After reading the code I noticed prediction modeling heavily relies on the KeyStats, however data is extremely limited. Would it not be SUPER beneficial to back fill this data with a record per quarter (the provided data is very erratic, yet most 'feature' data points are provided be the company every quarter).
In addition to this, a cron or a simple get_missing_quartly_keystats.py script that can be invoked on demand to fill in new stats to accommodate longevity and modern accuracy of this project would help this project modeling become more accurate (more data sets), but also bring it closer to becoming a practical live use tool.

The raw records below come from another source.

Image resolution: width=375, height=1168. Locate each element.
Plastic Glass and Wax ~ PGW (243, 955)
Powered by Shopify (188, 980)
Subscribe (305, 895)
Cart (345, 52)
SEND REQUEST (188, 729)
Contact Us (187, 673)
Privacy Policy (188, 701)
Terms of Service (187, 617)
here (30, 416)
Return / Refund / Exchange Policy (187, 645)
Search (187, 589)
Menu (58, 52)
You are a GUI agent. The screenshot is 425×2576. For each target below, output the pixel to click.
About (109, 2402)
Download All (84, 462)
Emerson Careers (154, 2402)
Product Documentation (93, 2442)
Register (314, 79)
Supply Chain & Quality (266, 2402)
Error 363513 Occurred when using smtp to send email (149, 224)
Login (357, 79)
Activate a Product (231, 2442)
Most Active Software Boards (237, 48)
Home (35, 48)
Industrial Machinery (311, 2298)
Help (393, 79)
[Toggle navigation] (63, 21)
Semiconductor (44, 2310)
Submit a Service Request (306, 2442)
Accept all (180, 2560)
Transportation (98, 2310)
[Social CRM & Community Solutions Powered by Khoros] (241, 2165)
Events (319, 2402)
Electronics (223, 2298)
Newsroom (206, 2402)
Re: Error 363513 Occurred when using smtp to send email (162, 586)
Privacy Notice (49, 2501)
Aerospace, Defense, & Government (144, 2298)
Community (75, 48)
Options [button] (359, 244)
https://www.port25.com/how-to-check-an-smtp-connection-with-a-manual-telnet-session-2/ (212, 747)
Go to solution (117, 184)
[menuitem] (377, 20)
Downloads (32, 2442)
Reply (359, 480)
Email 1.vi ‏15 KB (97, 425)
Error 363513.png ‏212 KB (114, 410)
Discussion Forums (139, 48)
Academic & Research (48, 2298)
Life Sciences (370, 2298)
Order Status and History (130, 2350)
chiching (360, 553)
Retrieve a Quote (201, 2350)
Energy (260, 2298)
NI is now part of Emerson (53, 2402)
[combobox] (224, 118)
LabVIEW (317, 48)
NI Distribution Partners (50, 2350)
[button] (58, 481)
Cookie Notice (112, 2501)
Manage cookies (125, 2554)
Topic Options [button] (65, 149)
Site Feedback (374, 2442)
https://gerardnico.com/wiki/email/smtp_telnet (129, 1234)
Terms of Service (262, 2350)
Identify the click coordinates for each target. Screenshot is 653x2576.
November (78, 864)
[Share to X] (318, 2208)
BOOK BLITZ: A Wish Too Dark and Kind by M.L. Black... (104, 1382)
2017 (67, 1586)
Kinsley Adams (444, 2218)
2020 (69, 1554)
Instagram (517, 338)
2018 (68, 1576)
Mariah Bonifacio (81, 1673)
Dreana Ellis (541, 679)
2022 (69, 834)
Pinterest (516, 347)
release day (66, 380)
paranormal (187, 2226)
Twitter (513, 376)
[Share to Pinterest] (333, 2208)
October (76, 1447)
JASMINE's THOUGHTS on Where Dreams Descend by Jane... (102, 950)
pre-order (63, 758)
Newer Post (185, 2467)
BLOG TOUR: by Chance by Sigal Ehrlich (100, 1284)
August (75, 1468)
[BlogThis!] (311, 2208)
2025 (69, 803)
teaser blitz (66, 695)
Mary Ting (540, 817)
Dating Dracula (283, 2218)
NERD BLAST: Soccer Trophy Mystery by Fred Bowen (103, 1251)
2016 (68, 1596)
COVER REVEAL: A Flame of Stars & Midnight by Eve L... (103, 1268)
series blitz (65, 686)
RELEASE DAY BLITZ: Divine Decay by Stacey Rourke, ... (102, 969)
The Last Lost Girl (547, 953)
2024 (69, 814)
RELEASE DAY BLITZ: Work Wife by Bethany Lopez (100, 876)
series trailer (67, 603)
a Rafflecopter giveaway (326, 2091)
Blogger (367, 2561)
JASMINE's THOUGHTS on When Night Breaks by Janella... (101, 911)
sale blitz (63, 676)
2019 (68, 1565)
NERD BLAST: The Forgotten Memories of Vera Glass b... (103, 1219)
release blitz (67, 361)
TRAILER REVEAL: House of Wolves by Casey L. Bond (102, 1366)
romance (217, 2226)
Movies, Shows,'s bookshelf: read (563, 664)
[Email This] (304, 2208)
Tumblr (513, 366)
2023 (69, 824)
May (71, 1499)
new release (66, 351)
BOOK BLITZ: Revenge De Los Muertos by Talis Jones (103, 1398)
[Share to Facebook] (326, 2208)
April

Most of the historical quarterly features
data points can be found directly or through calculations on https://www.macrotrends.net/. Example: https://www.macrotrends.net/stocks/charts/GNW/genworth-financial/financial-statements
There are many categories with sub categories that can most likely be scraped and parsed. For example, the full historical market cap chart served here: https://www.macrotrends.net/stocks/charts/GNW/genworth-financial/market-cap
can be parsed out as in the html is a <script> tag that defines var chartData
with all the values by date.
between the balance sheets and financial records they provide you may even find other influential data points to add to the ML portion of this script.
Let me know what you think, or if my logic is simply way off. If you think it is a good Idea I can help out with refactoring!